## What is required
Please report how many lines of the listing hold the word "agent". Add nothing to the number.

## Material for this task
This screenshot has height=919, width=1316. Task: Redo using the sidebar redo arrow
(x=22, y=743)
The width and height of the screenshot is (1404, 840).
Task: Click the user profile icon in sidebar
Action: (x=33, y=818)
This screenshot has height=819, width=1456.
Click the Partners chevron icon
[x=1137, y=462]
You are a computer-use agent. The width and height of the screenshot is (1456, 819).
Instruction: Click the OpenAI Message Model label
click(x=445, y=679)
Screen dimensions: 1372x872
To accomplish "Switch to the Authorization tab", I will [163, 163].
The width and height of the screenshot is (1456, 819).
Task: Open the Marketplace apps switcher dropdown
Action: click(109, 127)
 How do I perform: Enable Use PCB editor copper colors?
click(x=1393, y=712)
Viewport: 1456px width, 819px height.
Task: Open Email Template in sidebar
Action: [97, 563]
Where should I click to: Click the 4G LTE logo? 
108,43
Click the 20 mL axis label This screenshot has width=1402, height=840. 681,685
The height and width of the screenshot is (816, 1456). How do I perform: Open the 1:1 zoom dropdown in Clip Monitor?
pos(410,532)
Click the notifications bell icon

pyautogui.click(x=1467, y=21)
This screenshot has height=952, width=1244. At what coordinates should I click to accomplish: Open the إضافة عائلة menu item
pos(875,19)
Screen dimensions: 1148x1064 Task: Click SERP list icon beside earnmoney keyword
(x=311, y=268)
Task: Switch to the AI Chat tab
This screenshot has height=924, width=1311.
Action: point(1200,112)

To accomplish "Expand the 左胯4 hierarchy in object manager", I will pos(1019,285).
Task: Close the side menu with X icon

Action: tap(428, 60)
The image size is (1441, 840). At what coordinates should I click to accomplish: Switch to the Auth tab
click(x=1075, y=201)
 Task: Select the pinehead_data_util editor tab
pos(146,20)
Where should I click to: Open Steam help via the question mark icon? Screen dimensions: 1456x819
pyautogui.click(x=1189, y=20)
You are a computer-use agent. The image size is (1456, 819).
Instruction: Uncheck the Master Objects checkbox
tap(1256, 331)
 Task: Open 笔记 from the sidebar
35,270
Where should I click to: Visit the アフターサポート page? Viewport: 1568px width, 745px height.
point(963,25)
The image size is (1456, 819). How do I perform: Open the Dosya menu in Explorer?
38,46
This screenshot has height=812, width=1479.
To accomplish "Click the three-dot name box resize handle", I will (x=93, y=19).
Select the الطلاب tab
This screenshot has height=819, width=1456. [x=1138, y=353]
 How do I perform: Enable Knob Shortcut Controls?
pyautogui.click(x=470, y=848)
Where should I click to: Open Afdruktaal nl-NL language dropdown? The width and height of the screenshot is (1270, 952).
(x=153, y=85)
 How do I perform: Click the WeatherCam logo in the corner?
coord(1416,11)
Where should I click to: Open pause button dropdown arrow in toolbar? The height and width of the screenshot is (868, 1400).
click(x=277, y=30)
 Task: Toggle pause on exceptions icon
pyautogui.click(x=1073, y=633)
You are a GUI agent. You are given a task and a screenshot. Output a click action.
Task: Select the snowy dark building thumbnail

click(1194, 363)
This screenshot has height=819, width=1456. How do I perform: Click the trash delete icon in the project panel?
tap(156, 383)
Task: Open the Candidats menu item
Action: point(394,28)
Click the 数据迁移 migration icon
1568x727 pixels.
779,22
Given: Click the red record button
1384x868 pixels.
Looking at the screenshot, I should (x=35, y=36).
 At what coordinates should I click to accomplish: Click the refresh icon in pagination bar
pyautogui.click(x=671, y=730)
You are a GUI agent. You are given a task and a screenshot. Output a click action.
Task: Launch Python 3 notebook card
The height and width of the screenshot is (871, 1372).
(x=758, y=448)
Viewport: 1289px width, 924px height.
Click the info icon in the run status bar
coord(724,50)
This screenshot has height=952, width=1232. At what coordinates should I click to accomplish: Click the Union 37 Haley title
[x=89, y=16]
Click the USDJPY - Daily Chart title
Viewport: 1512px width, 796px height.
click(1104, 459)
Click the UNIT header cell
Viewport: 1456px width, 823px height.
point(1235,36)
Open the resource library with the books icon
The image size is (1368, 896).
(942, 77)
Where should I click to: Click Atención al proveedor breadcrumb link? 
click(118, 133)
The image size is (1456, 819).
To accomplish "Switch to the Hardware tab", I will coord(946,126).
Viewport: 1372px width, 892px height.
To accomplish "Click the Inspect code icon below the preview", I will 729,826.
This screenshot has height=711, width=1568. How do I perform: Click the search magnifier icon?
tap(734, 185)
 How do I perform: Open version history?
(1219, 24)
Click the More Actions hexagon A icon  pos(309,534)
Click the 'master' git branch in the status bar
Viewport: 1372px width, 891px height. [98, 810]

## Response area
4